Teks
----------------------------------------
Tinta Media - Tiktok resmi menutup layanan dagangnya, yakni Tiktok Shop pada Rabu, (04/10/2023) pukul 17.00 WIB. Menteri Perdagangan Zulkifli Hasan mengatakan, seller yang berjualan di Tiktok Shop diminta untuk pindah lapak ke platform e-commerce resmi yang ada di tanah air. (ekonomi.republika.co.id/05/10/2023).
Kebijakan ini sangat mengejutkan hampir di semua pengguna Tiktok, terutama para penjual yang memasarkan dagangannya di Tiktok Shop justru saat platform yang satu ini sedang melejit dengan pengguna yang semakin banyak, terutama negara Indonesia yang masuk urutan ke-2 dan menjadi pangsa pasar yang sangat menguntungkan bagi para pebisnis.
Tentunya, kebijakan ini banyak mendapatkan pro dan kontra di tengah masyarakat. Di sisi lain, para pelaku UMKM dan pedagang kecil merasa mendapatkan keadilan karena sejak adanya Tiktok Shop, toko mereka menjadi sepi dan tutup atau gulung tikar sebab kalah saing dengan para artis atau para pemilik modal yang sudah memiliki modal besar dalam berjualan. Akhirnya, tidak imbang antara pengeluaran modal dan pemasukan dari pembeli karena pembeli lebih suka berbelanja secara online daripada datang langsung ke toko.
Namun di satu sisi, banyak yang menyayangkan, bahkan protes dengan kebijakan ini terutama para penjual yang memasarkan dagangannya di platform ini. Mereka berdalih bahwa “Dulu disuruh untuk beralih ke penjualan via online, sekarang malah disuruh pindah lagi ke penjualan offline.”
Kemudian, juga banyak yang kehilangan pekerjaannya jika platform ini ditutup. Mereka beranggapan bahwa kebijakan ini dikeluarkan bukan hanya sekadar untuk menyelamatkan UMKM, tetapi karena ada kepentingan lain, seperti adanya politik di balik semua ini.
Bukan hanya itu, mereka menilai pemerintah merugikan para seller yang biasa berjualan live di Tiktok Shop. Akan tetapi, tanggapan yang diberikan atas respon dari masyarakat setelah dikeluarkan kebijakan ini dirasa kurang menenangkan dan memberikan solusi, seperti “Tiktok media sosial akan lebih berfokus kepada promosi, sedangkan penjualannya bisa dilakukan melalui media lain.”
Akhirnya, banyak yang bertanya-tanya, apakah benar kebijakan ini tepat demi keadilan para pelaku usaha?
----------------------------------------
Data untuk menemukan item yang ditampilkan
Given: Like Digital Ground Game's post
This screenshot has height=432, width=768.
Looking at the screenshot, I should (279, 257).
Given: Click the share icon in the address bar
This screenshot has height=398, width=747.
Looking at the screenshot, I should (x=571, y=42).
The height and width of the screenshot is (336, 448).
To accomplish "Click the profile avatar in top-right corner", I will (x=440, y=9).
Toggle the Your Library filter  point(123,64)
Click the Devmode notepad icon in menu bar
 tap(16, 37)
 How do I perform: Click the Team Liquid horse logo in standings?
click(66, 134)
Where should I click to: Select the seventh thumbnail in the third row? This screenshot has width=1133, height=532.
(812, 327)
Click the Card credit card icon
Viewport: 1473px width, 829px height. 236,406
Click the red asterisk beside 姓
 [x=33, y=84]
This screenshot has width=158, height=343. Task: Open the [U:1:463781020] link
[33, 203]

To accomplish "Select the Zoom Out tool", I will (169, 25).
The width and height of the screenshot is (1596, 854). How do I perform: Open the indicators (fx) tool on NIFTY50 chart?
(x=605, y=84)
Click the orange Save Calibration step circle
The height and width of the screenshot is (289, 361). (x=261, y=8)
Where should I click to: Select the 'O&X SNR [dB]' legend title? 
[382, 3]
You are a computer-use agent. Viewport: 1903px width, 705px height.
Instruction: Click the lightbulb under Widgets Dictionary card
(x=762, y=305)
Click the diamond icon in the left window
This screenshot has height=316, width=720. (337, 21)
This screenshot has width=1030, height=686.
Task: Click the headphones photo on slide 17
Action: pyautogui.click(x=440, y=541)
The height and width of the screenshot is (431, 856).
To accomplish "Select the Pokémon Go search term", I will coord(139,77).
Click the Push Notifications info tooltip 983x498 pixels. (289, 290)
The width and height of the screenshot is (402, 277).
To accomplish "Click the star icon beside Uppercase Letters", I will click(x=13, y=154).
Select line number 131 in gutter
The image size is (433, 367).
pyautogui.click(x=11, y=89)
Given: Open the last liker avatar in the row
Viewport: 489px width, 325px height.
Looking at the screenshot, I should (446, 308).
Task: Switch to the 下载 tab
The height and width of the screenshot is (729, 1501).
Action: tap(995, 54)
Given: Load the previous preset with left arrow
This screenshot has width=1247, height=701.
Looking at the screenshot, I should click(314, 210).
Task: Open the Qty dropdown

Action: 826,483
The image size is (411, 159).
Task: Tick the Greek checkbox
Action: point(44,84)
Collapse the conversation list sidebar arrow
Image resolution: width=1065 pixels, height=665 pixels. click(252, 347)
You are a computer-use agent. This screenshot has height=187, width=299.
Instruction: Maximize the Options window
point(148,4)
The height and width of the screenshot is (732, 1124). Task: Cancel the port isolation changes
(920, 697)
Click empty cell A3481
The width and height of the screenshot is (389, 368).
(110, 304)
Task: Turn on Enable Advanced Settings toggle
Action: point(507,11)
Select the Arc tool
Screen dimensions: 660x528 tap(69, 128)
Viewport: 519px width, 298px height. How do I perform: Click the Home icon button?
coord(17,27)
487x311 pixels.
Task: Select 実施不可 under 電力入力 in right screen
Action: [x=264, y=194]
----------------------------------------
Petunjuk Tugas
Lanjutkan teks tentang penutupan Tiktok Shop, dimulai setelah kalimat terakhirnya.

Jawaban Latihan
Itulah yang terjadi di sistem kapitalisme saat ini. Semua dilakukan karena asas manfaat. Segelintir orang yang memiliki modal besar dan kekuasaan bisa mengubah, bahkan membuat kebijakan yang menguntungkan mereka dan keturunannya sendiri.
Para pelaku usaha UMKM maupun seller dipaksa untuk mengikuti semua kebijakan yang telah ditetapkan oleh pemerintah tanpa memberikan solusi yang hakiki untuk keadilan dan kebaikan bersama.
Harusnya, pemerintah lebih bijak dalam mengambil keputusan karena banyak yang harus dibenahi, bukan hanya sekadar mengeluarkan kebijakan yang menguntungkan segelintir orang saja. Akan tetapi, regulasi yang dibuat harus saling terintegrasi sehingga menguntungkan semua lapisan masyarakat dan hajat hidup masyarakat tidak hilang, tetapi terpenuhi dengan baik.
Inilah penyebab gagalnya sistem ekonomi kapitalisme dalam menyejahterakan masyarakat, sehingga mereka berlomba untuk mendapatkan pekerjaaan dan tambahan uang untuk menghidupi keluarganya.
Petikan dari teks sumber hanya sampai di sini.